• [EXTRACTED TEXT]:
########

Figure 2 shows the laser cooling assembly 10 of Fig. 1 with the heat sink 22 being water cooled. Channels 30 are formed in the heat sink 22 for passing water therethrough to cool the heat sink 22. A seal 20 is situated between the heat sink 22 and the holding body 18 to prevent the high thermal conductivity liquid from leaking through the space between these two bodies.

Figure 3 shows a cooling assembly generally indicated at 60 for an end pumped cylindrical rod laser according to an embodiment of the present invention. As a gain medium 64 is optically pumped through an end 72 and not through a side surface in this embodiment, a heat sink 68 surrounds the gain medium 64 with a thin annular gap 70 between the inner surface of the heat sink 68 and the gain medium 64. The gain medium 64 is in thermal contact with the heat sinks 68 via high thermal conductivity liquid contained within the gap 70. This liquid is sealed into the cooling assembly 60 via seals 66, such as, for example, O- ring seals.

Figure 4 shows a cooling assembly generally indicated at 80 according to an embodiment of the present invention for use in a disc type laser system such as the system 10 in Figure 1. A solid state laser disc 82 is bonded to a holding body 84 made from a suitable optically transparent material, such as, for example, glass, fused silica or sapphire. A fluid holding body 94 is disposed on a side of the disc 82 opposite the holding body 84 to contain high thermal conductivity liquid (e.g. , mercury) used for cooling the disc 82. Liquid enters the fluid holding body 94 through an inlet 90 and flows by the disc 82 in a passage 88. As the liquid flows by the disc 82 heat is removed from the disc 82.

########

• [RECORDED DATA]:
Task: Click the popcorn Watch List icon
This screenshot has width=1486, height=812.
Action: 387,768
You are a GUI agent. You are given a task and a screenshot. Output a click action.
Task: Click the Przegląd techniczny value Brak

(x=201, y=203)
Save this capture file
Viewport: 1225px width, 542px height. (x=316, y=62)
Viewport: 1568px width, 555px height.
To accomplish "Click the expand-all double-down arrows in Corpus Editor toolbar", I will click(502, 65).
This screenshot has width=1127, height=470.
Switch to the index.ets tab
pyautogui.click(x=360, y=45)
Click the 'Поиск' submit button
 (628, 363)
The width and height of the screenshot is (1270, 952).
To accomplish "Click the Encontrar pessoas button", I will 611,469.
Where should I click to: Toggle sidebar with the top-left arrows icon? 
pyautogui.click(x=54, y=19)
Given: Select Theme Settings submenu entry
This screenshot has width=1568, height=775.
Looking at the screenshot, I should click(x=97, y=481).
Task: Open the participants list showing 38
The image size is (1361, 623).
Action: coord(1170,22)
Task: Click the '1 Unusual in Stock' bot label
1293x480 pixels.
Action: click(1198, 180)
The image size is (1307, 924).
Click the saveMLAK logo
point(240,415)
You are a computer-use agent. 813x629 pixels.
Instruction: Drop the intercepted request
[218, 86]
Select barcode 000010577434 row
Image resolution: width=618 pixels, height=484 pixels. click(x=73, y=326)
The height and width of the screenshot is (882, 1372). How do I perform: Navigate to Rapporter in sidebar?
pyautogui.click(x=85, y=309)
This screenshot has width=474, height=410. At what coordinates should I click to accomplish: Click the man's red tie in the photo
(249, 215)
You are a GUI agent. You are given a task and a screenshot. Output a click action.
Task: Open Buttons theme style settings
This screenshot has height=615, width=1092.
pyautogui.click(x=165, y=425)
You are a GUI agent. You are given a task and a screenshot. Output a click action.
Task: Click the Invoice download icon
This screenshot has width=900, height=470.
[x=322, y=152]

########

• [EXERCISE OBJECTIVE]:
Return the passage about the laser cooling assemblies word for word, in full.

• [SOLUTION FOR THIS TASK]:
Figure 2 shows the laser cooling assembly 10 of Fig. 1 with the heat sink 22 being water cooled. Channels 30 are formed in the heat sink 22 for passing water therethrough to cool the heat sink 22. A seal 20 is situated between the heat sink 22 and the holding body 18 to prevent the high thermal conductivity liquid from leaking through the space between these two bodies.

Figure 3 shows a cooling assembly generally indicated at 60 for an end pumped cylindrical rod laser according to an embodiment of the present invention. As a gain medium 64 is optically pumped through an end 72 and not through a side surface in this embodiment, a heat sink 68 surrounds the gain medium 64 with a thin annular gap 70 between the inner surface of the heat sink 68 and the gain medium 64. The gain medium 64 is in thermal contact with the heat sinks 68 via high thermal conductivity liquid contained within the gap 70. This liquid is sealed into the cooling assembly 60 via seals 66, such as, for example, O- ring seals.

Figure 4 shows a cooling assembly generally indicated at 80 according to an embodiment of the present invention for use in a disc type laser system such as the system 10 in Figure 1. A solid state laser disc 82 is bonded to a holding body 84 made from a suitable optically transparent material, such as, for example, glass, fused silica or sapphire. A fluid holding body 94 is disposed on a side of the disc 82 opposite the holding body 84 to contain high thermal conductivity liquid (e.g. , mercury) used for cooling the disc 82. Liquid enters the fluid holding body 94 through an inlet 90 and flows by the disc 82 in a passage 88. As the liquid flows by the disc 82 heat is removed from the disc 82.